To find out whether there is any relationship between these two continuous variables, a random sample with a representative number of observations is analysed using:

descriptive statistics
simple linear regression

Data

A sample of observations taken every 15 minutes at station Piermont Pier NY from the 5th to the 8th of October 2017 was sourced from http://hudson.dl.stevens-tech.edu/hrecos/d/index.shtml.

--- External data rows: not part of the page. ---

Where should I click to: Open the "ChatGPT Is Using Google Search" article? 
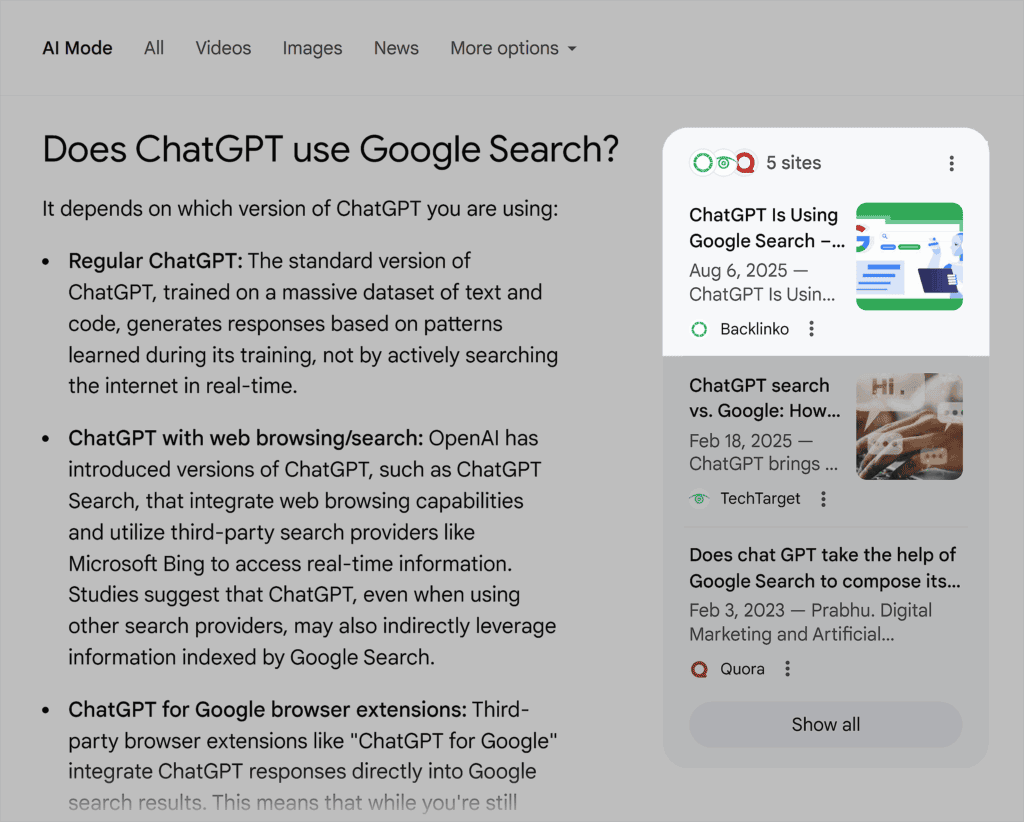pos(766,228)
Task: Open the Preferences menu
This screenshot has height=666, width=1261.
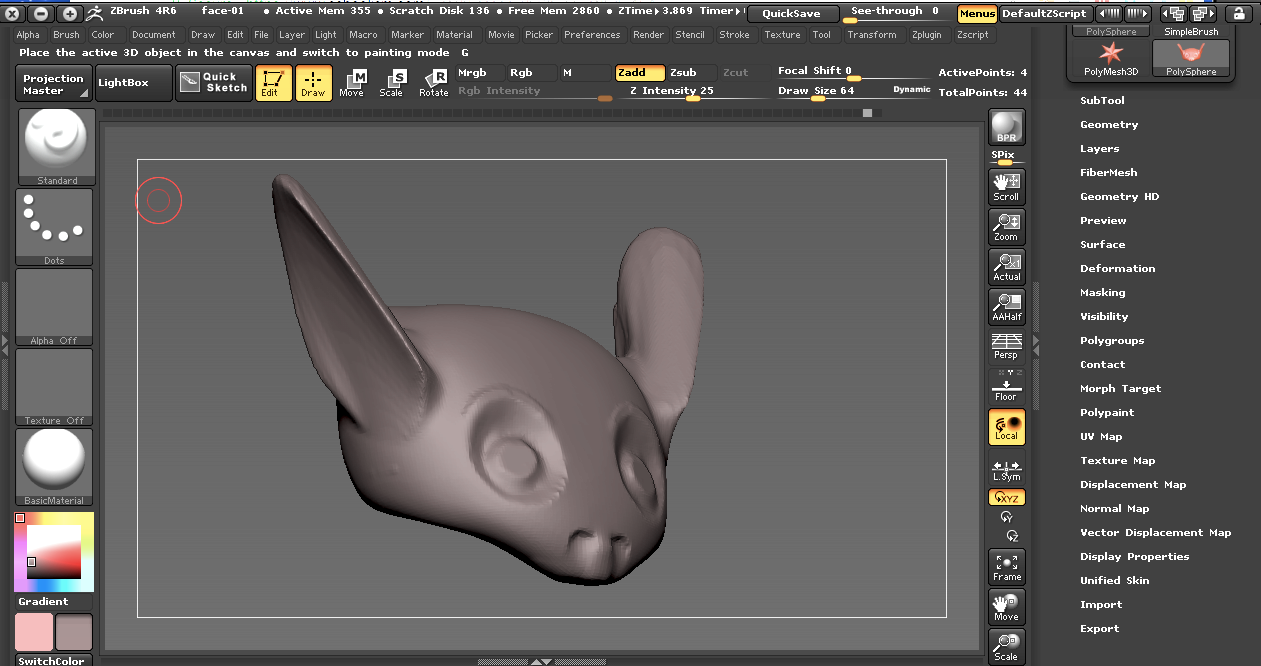Action: tap(592, 35)
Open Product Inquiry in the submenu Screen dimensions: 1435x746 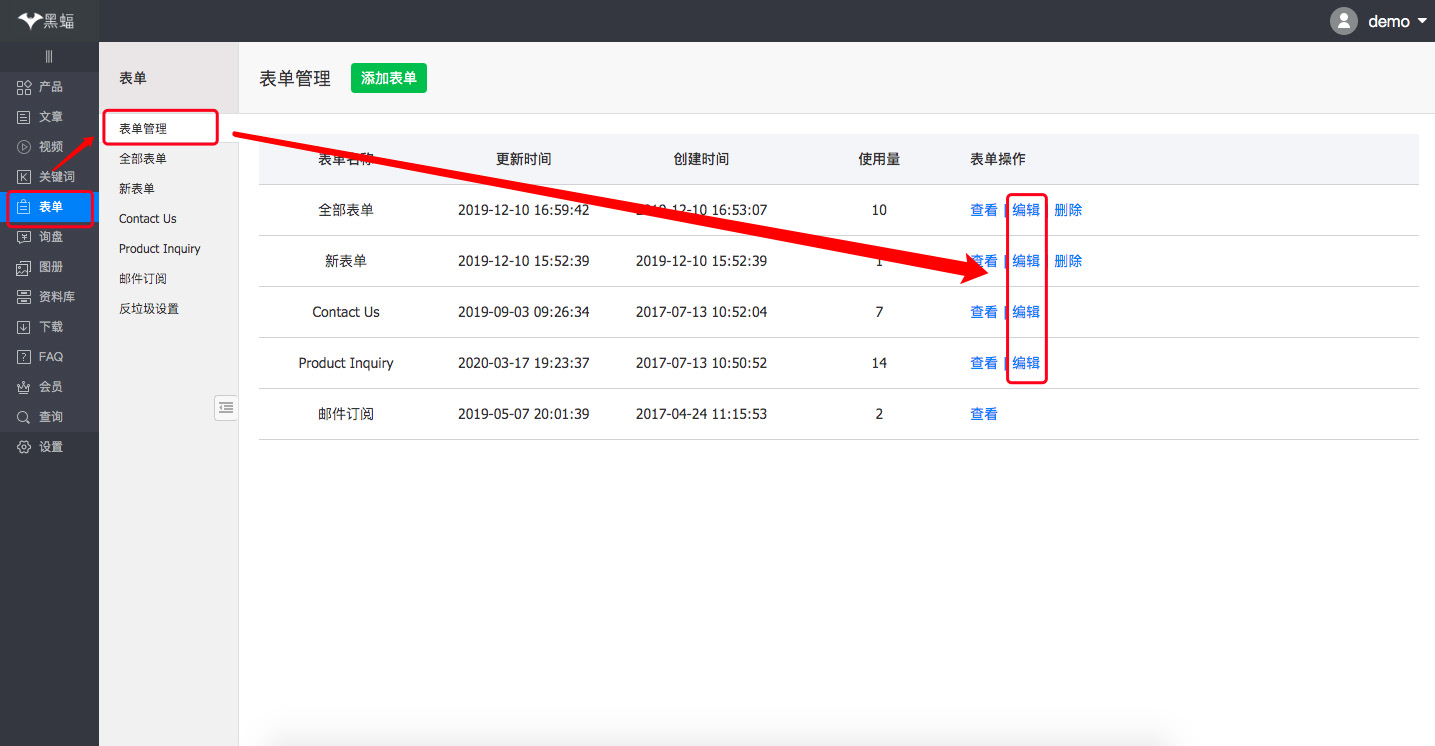click(x=159, y=249)
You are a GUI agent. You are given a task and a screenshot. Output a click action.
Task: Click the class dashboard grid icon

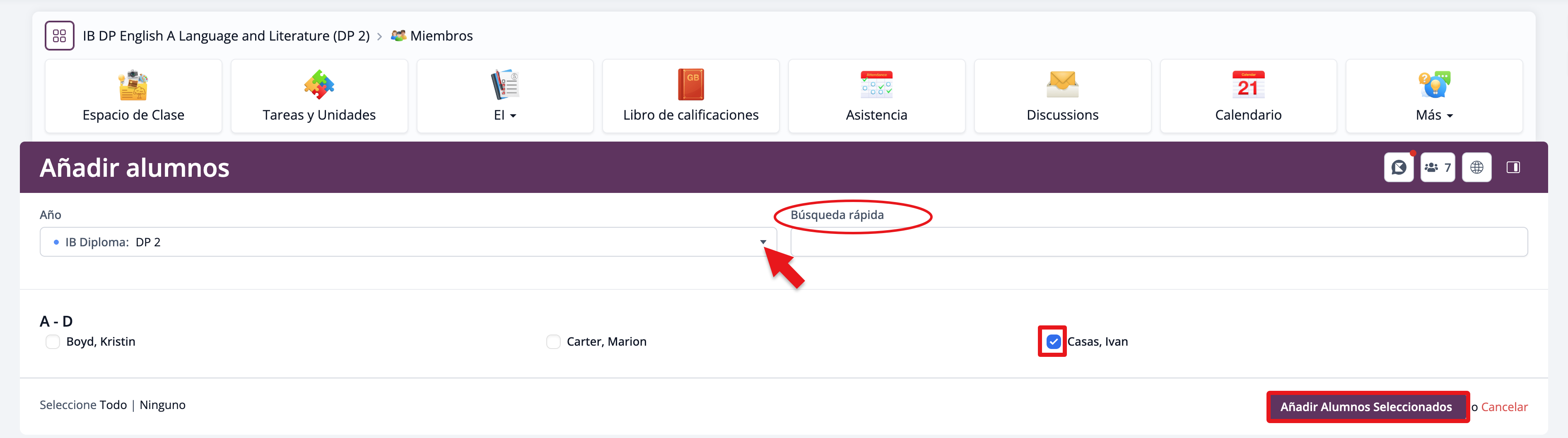[x=59, y=36]
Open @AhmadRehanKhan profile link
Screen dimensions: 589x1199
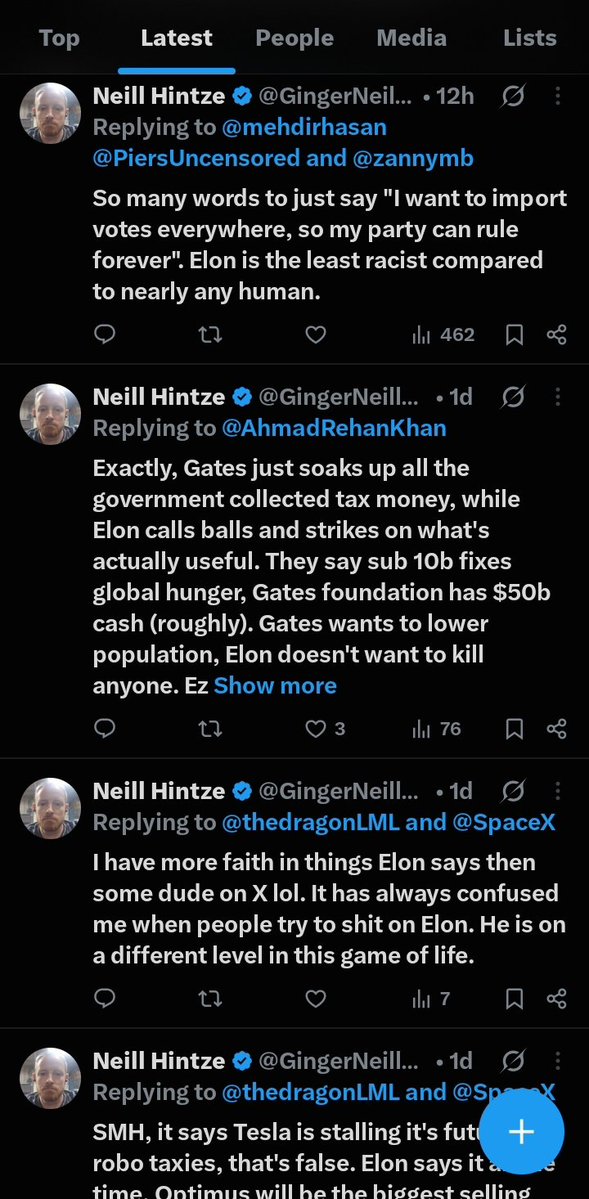click(334, 427)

Complete metadata information and sampling method is provided: http://www.hrecos.org/images/Data/forweb/HRPMNTH.Metadata.pdf

Relevant data for this investigation:

Acidity: Hydrogen ion concentration (pH)
Dissolved oxygen: mg/L

Data pre-processing: removed data header and renamed variables for consistency

HR <- read_csv("hudson.csv")
HR

Descriptive Statistics:

Dissolved oxygen:

precision <- 2
HR %>% summarise(Min = min(Dissolved_Oxygen, na.rm = TRUE),
         Q1 = quantile(Dissolved_Oxygen, probs = .25, na.rm = TRUE) %>% round(precision),
         Median = median(Dissolved_Oxygen, na.rm = TRUE) %>% round(precision),
         Q3 = quantile(Dissolved_Oxygen, probs = .75, na.rm = TRUE) %>% round(precision),
         Max = max(Dissolved_Oxygen, na.rm = TRUE),
         Mean = mean(Dissolved_Oxygen, na.rm = TRUE) %>% round(precision),
         SD = sd(Dissolved_Oxygen, na.rm = TRUE) %>% round(precision),
         n = n(),
         Missing = sum(is.na(Dissolved_Oxygen))) -> table1
knitr::kable(table1)

Min	Q1	Median	Q3	Max	Mean	SD	n	Missing
4.88	5.9	6.12	6.31	6.97	6.07	0.4	384	0

Acidity:

HR %>% summarise(Min = min(Acidity, na.rm = TRUE),
         Q1 = quantile(Acidity, probs = .25, na.rm = TRUE) %>% round(precision),
         Median = median(Acidity, na.rm = TRUE) %>% round(precision),
         Q3 = quantile(Acidity, probs = .75, na.rm = TRUE) %>% round(precision),
         Max = max(Acidity, na.rm = TRUE),
         Mean = mean(Acidity, na.rm = TRUE) %>% round(precision),
         SD = sd(Acidity, na.rm = TRUE) %>% round(precision),
         n = n(),
         Missing = sum(is.na(Acidity))) -> table2
knitr::kable(table2)

Min	Q1	Median	Q3	Max	Mean	SD	n	Missing
7.57	7.71	7.73	7.76	7.84	7.73	0.05	384	0

Visualisation: Dissolved oxygen

# histogram attributes
color = "slategray2"
breaks = 10

HR$Dissolved_Oxygen %>% hist(breaks=breaks, main="Empirical frequency of Dissolved oxygen", 
                             xlab="Dissolved oxygen (mg/L)", col=color)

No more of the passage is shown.